Here's quick screencast of what I'm looking to do: https://www.dropbox.com/s/c8g7fs5m5zqcegb/2015-02-07_08-56-23.mp4?dl=0 (5.9mb)

回答1:

  1. You can use Regular Expresssions to find the matching link.

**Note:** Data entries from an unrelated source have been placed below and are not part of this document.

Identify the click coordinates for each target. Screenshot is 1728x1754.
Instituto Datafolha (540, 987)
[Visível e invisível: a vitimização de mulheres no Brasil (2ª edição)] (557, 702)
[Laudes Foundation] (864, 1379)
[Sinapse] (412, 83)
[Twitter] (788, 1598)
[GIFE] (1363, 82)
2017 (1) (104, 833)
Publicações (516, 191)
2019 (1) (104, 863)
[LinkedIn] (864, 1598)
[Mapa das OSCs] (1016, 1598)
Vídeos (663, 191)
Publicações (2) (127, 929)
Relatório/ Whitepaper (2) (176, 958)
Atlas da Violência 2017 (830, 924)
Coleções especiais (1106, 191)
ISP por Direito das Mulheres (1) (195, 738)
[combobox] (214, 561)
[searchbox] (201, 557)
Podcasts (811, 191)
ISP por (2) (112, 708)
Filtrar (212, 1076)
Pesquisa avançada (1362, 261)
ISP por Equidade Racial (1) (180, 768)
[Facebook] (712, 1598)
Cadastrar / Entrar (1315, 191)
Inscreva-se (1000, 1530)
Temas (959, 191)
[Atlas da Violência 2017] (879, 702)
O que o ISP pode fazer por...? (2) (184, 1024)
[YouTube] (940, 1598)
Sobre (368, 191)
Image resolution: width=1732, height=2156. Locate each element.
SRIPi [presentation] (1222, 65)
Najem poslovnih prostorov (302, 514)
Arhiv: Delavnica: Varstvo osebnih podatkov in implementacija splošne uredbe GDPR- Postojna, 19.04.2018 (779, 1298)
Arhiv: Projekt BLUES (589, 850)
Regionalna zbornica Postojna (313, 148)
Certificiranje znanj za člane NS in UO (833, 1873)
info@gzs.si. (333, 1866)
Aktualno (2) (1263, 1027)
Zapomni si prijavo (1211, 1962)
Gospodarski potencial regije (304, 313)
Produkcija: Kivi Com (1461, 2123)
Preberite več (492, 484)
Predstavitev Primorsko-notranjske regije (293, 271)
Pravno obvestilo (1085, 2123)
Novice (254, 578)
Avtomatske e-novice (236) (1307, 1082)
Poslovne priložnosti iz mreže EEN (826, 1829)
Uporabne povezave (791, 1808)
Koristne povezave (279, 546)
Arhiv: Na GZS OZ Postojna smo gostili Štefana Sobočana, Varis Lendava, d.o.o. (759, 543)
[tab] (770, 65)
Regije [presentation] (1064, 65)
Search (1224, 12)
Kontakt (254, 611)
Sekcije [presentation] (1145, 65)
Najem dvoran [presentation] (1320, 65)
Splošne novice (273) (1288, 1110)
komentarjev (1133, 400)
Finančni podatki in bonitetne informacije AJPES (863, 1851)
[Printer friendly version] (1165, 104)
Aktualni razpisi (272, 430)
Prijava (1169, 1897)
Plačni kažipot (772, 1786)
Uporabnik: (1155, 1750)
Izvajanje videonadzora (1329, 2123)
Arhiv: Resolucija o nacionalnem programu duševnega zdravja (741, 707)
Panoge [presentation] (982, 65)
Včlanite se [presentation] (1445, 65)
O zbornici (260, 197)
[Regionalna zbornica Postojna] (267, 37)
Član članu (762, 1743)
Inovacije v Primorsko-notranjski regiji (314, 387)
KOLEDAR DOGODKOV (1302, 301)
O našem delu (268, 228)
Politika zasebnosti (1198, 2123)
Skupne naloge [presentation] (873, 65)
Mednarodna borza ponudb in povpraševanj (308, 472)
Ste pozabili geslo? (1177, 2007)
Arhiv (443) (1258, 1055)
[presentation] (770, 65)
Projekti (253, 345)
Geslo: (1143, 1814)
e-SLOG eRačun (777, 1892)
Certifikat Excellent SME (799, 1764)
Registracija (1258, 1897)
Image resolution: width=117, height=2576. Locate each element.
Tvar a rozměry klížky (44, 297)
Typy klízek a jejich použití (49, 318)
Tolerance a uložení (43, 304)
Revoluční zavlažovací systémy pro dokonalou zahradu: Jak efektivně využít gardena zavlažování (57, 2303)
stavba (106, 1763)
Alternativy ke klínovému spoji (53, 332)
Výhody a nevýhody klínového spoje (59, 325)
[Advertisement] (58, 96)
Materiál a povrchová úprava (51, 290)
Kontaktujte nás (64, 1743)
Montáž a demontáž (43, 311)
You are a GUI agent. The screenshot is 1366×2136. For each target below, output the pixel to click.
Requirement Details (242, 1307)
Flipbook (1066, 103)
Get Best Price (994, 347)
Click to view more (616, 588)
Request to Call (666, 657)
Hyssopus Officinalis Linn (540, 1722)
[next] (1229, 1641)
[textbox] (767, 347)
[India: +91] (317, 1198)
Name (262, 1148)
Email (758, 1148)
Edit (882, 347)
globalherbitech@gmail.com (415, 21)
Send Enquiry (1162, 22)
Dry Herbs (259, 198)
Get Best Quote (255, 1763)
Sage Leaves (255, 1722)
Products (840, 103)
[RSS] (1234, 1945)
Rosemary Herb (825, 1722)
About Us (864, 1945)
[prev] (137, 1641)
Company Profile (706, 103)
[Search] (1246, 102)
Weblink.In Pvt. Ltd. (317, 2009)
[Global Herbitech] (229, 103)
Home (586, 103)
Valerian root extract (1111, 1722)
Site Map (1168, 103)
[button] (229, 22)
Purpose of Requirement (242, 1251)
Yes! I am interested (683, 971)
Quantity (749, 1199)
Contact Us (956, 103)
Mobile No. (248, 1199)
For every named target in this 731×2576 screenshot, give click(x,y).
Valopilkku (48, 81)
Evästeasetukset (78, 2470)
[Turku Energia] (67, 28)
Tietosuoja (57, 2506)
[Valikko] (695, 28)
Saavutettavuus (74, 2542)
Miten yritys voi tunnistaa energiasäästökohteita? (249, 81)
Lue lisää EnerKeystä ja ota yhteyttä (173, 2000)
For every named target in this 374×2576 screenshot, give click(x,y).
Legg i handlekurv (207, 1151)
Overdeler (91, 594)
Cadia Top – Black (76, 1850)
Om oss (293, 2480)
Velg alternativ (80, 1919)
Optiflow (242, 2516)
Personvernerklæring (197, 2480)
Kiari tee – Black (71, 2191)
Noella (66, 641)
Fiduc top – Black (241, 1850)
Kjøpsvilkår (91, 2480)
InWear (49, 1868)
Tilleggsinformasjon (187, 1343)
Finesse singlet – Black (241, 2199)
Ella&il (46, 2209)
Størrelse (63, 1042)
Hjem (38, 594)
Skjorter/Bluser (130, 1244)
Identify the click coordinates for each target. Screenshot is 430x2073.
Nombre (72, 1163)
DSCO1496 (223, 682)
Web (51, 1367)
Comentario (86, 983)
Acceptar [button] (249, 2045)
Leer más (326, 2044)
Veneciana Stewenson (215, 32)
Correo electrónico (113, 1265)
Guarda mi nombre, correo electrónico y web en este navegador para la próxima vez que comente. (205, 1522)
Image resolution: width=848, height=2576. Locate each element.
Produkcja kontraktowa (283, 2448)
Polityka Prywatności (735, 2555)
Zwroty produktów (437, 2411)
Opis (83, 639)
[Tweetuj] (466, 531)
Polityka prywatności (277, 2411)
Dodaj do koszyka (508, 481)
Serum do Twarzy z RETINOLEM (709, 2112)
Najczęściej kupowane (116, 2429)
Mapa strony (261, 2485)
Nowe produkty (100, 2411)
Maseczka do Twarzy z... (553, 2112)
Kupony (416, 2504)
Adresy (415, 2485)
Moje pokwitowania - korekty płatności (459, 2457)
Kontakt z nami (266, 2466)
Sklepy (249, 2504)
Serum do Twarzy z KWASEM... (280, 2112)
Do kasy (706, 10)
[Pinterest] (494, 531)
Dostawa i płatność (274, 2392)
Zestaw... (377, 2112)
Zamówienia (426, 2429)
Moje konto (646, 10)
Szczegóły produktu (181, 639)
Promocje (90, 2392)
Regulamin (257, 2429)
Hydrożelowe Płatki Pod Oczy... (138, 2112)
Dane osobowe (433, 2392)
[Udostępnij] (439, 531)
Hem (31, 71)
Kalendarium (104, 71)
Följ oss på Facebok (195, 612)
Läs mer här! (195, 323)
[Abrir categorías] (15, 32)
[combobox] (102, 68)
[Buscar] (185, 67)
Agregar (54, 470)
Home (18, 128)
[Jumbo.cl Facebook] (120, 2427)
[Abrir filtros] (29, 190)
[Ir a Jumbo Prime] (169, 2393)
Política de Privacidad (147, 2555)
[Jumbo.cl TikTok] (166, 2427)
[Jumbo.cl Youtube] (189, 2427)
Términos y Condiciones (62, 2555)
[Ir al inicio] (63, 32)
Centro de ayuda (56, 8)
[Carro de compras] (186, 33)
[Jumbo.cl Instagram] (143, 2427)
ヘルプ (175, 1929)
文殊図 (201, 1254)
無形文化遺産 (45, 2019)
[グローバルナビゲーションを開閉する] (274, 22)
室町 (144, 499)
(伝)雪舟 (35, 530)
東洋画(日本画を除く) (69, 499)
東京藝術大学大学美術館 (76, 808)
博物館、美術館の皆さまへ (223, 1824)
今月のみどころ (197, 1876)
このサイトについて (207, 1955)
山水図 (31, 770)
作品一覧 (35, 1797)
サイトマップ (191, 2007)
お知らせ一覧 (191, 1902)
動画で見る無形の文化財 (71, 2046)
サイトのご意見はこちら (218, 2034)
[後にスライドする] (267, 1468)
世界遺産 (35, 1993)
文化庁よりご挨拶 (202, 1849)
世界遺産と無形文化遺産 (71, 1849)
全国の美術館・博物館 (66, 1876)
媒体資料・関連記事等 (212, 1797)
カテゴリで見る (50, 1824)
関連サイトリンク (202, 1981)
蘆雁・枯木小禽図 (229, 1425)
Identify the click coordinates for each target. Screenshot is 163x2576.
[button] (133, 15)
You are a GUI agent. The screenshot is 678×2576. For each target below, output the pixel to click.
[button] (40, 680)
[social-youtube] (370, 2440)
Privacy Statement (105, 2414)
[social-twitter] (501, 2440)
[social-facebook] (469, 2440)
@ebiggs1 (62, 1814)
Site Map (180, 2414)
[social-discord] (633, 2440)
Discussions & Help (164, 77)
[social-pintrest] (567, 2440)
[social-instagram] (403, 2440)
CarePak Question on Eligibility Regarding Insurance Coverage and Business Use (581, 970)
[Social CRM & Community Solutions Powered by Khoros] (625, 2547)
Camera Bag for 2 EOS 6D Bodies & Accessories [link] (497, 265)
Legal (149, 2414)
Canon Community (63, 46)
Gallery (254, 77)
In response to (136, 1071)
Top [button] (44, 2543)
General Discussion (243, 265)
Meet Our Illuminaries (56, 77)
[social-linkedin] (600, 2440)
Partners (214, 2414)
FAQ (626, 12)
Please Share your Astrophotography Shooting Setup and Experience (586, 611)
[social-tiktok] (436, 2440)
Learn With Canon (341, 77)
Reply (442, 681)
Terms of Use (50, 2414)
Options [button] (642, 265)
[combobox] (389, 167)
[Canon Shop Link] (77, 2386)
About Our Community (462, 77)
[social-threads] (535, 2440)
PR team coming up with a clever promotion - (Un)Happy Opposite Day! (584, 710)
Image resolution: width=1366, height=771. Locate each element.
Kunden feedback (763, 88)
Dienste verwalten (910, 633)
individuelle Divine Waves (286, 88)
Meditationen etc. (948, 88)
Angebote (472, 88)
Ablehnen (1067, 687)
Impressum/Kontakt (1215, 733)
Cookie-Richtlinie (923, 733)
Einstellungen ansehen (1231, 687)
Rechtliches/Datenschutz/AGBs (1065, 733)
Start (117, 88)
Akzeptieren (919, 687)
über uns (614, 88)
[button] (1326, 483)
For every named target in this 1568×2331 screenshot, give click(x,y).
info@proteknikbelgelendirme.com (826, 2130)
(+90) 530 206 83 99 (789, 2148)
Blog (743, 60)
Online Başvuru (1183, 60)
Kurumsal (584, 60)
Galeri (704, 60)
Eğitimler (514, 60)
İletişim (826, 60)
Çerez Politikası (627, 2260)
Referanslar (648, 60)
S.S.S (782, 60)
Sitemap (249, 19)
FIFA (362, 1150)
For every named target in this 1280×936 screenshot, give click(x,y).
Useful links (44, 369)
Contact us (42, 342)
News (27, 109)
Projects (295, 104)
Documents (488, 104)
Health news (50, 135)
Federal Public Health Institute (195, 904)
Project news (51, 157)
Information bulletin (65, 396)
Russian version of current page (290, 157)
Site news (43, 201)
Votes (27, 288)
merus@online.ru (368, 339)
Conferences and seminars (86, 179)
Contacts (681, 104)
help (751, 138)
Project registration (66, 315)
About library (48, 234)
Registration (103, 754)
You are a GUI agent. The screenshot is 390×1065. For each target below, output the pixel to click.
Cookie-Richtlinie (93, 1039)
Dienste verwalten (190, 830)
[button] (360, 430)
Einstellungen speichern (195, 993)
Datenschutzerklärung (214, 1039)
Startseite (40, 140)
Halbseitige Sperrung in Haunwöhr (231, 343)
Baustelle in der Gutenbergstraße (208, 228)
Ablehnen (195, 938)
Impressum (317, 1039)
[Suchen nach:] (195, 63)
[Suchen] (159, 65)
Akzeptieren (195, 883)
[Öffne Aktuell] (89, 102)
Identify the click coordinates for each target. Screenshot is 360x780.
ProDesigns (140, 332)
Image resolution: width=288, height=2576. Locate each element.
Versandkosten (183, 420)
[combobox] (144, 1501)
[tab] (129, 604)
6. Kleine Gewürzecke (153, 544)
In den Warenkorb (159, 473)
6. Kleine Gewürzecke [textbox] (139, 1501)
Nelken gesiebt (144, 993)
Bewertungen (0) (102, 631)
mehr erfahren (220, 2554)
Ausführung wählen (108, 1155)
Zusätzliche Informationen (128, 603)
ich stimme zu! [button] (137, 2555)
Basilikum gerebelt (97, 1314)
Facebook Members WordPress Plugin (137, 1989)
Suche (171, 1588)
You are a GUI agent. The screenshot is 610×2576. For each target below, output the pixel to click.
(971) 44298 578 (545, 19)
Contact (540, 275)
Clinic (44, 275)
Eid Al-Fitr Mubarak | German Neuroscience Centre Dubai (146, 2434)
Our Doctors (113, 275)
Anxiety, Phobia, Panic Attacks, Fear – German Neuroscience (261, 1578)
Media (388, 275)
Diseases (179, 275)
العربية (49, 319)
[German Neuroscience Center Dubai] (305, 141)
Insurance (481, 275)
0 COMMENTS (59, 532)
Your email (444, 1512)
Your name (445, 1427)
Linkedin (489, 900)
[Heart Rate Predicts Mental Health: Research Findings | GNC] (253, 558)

  2. If you check the HTML Code of the Google Image Search a bit more closely, you see there is actually also a href param in the Link (Example) which you can follow with just another crawl. There you can parse out the large image again with Regular Expressions.